‘All of our students still hold . . . the power to change the world’

I have told the students and staff on many occasions, upon returning from a long alumni or recruiting trip overseas, that I never miss them as much as when school is in session and I am not on campus. I can no longer say that. I miss them so much more now —  when I am here, while we are ‘in-session,’ but they are not on campus.

Perspectives, Spring 2020

By Brian P. Easler

Head of School

I have told the students and staff on many occasions, upon returning from a long alumni or recruiting trip overseas, that I never miss them as much as when school is in session and I am not on campus. I can no longer say that. I miss them so much more now —  when I am here, while we are ‘in-session,’ but they are not on campus.

I walked over to the Senior Bridge at 7:50 a.m. on Monday, March 30, the day we began our spring trimester of Online Distance Learning. It was a beautiful morning. The sun was shining, birds were singing and the Rubicon was bubbling under the bridge. Missing, though, was the  usual throng of students making their way up the hill, the sound of their excited conversations about what they did for vacation, maybe a boy sprinting out of Rich Hall half-dressed because his “alarm didn’t work.”

Instead, there was just the heavy absence of our most prized members of the community and the life of the Academy — their enthusiasm, their laughter, their spirit and their energy. Mostly, for me, there was a lack of the usual collective promise that they represent. When I watch our students day-in and day-out, I see their potential and I imagine the positive impact they will have on the world around them. I see them as possibility incarnate. But . . . now, with everyone relocated from the campus community to the hundreds of in-home classrooms around the globe, I don’t see them at all.

With all of this swirling around in my head, standing there on the Senior Bridge on that beautiful morning, my thoughts naturally jumped to Commencement Day when that Bridge is the focal point of such intoxicating exuberance and celebration. It is probably the most memorable day on campus for many, the pinnacle of the WMA experience, and I felt the weight of what the Class of 2020 and their families will miss out on . . . what the whole student body will miss. I sat down on the bridge with a heavy heart.

And then I remembered that even though I don’t see them right now, even though they are not here and will not be able to enjoy the usual end-of-year rituals and ceremonies; even though I will not be distracted by a campus-wide cheer and look out my office window and see a student in full sprint chased by another with huge smiles on their faces as the Fish Game culminates; even though this spring will be completely different from those before it . . . the essence of it will remain unchanged.

All of our students still hold in their hands and their minds the power to change the world and the desire to face that challenge — and they will be better prepared for it having gone through this. They are still the personification of hope, promise and entrepreneurial spirit. They are still the focus of our collective pride and adoration. This truth, regardless of current circumstances, will never change.

In that moment I stood back up on the Senior Bridge and actually believed I could feel their energy radiating from around the globe and converging here, where it always does, on the campus of our beloved WMA, like the generations of alumni before them and whom they are about to join . . . and my heart was filled with joy.

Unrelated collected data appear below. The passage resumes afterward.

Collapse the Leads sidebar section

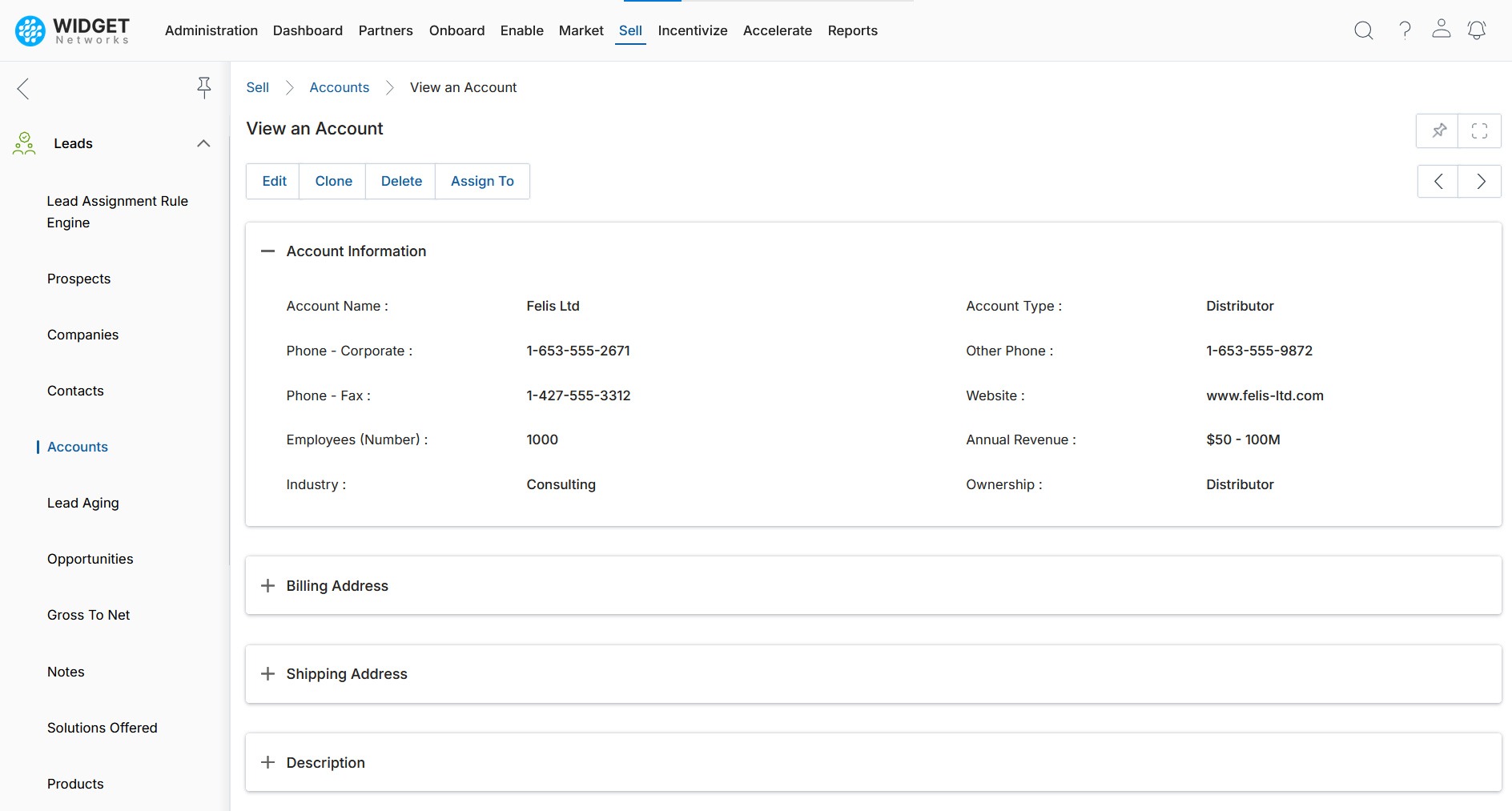[203, 143]
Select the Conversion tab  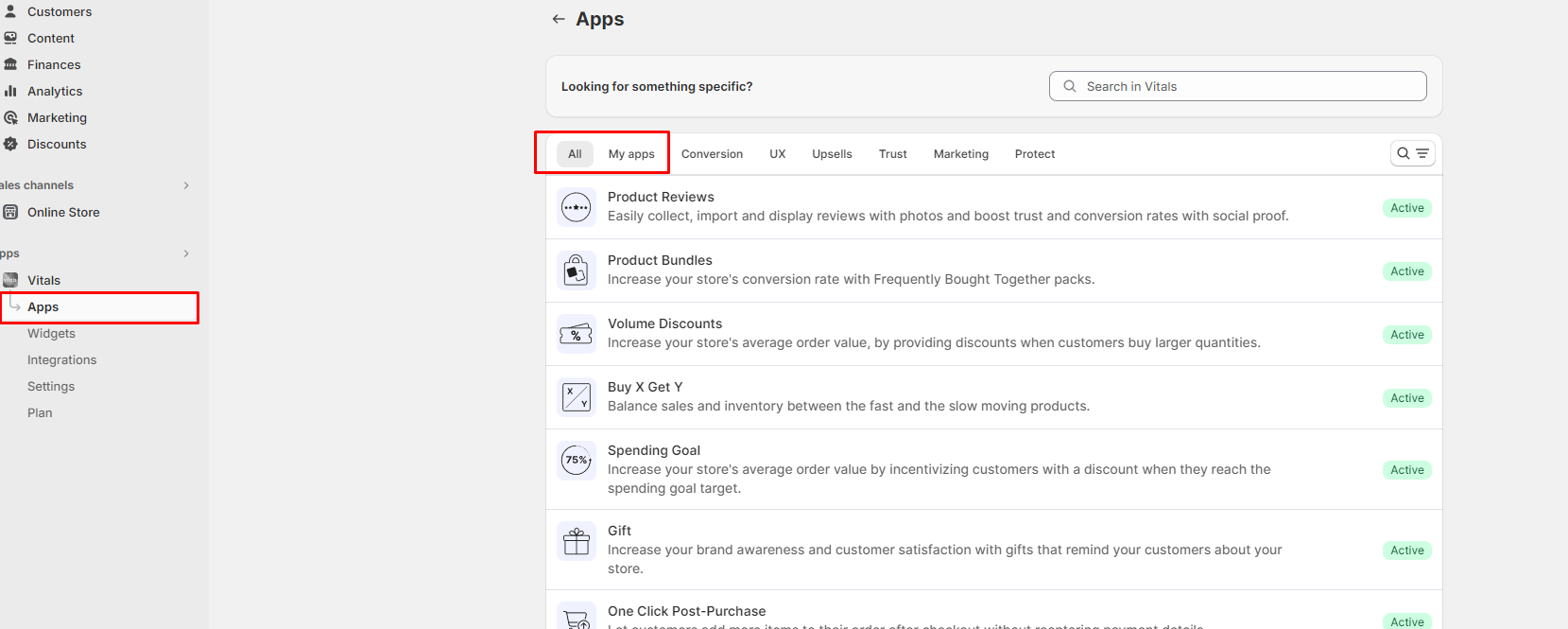point(712,154)
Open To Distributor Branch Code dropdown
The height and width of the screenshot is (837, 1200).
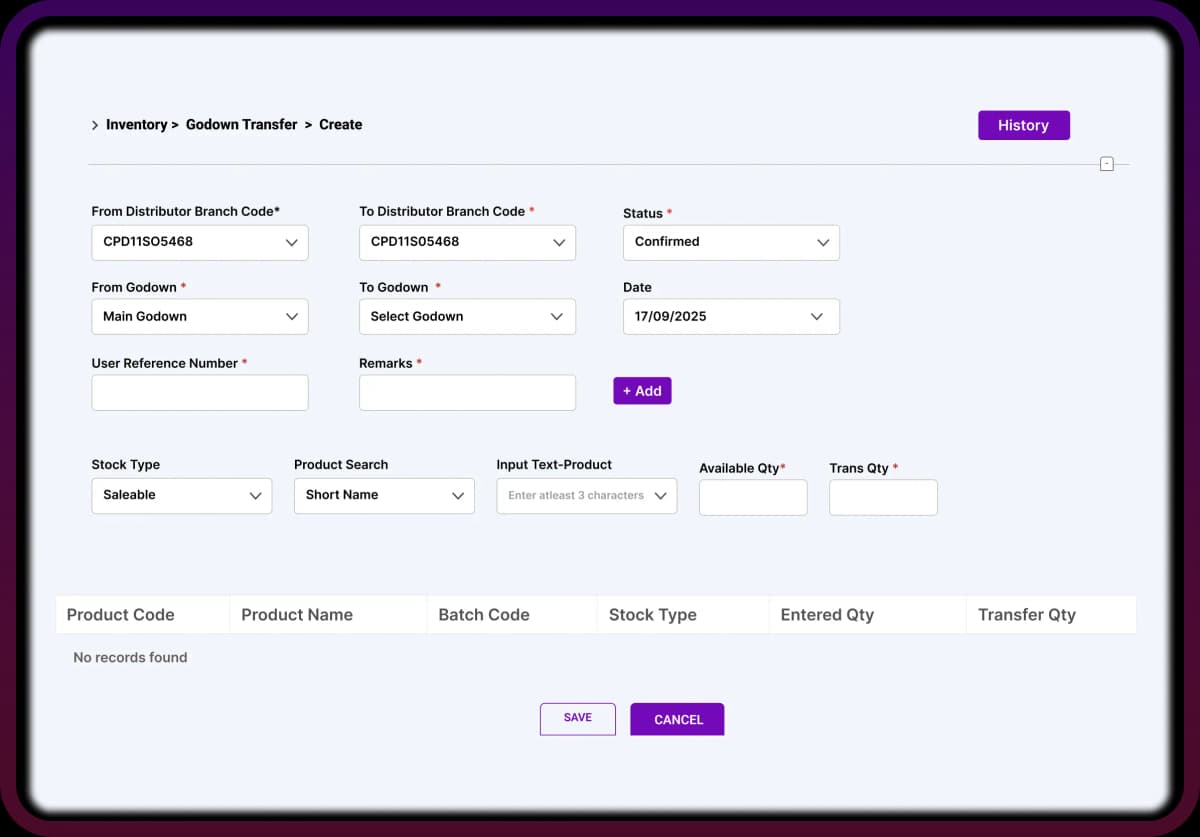tap(467, 242)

Because I won’t be able to present the Class of 2020 with a valedictory this spring as I normally would, with a few last pieces of parting advice, I will do so now . . . by offering one simple suggestion.

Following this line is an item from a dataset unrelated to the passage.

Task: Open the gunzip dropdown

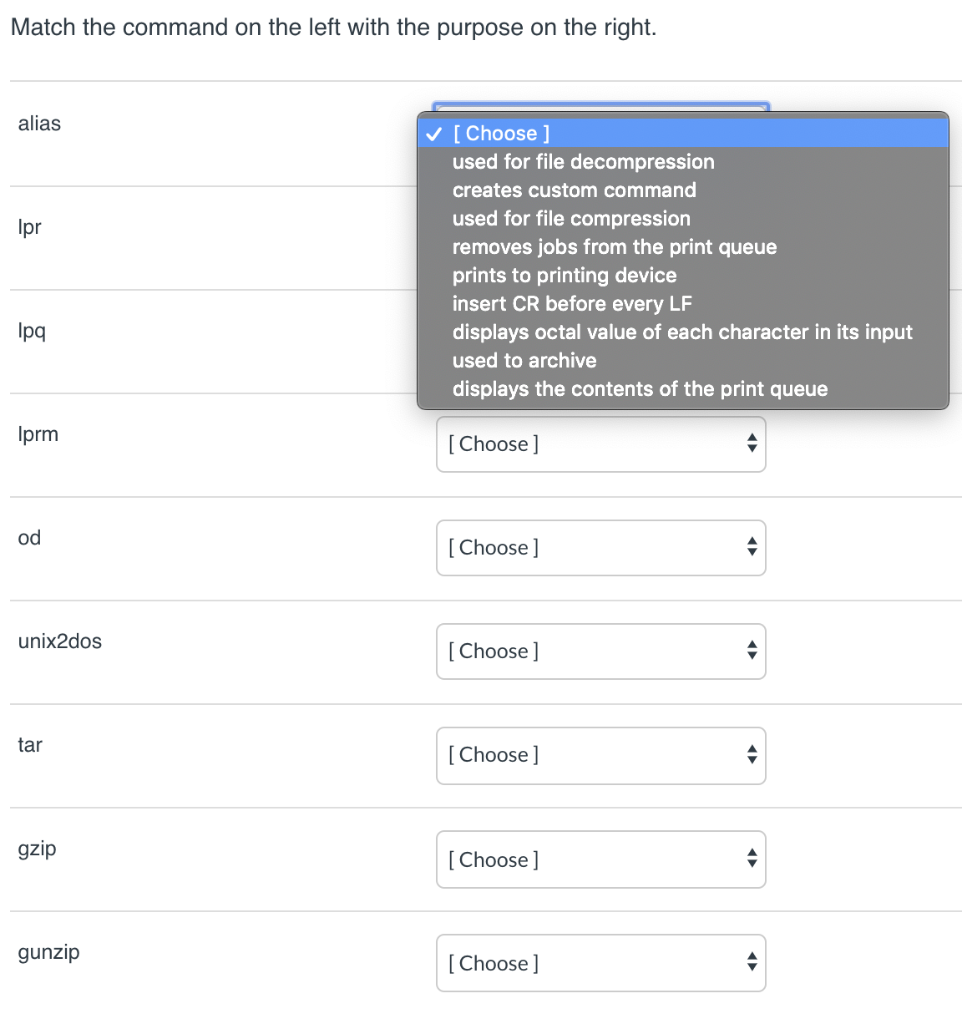Action: coord(600,963)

“Please do not let yourselves or your experience at WMA be defined by the impact of this crisis. Your time here has been far too valuable to let that happen. You will have your time to celebrate; it will just be different. Embrace this as something you cannot control and a challenge you will overcome, and be proud of what you have accomplished here. We are certainly proud of  you, we salute you and we could not be more pleased to have you join our alumni ranks forever.”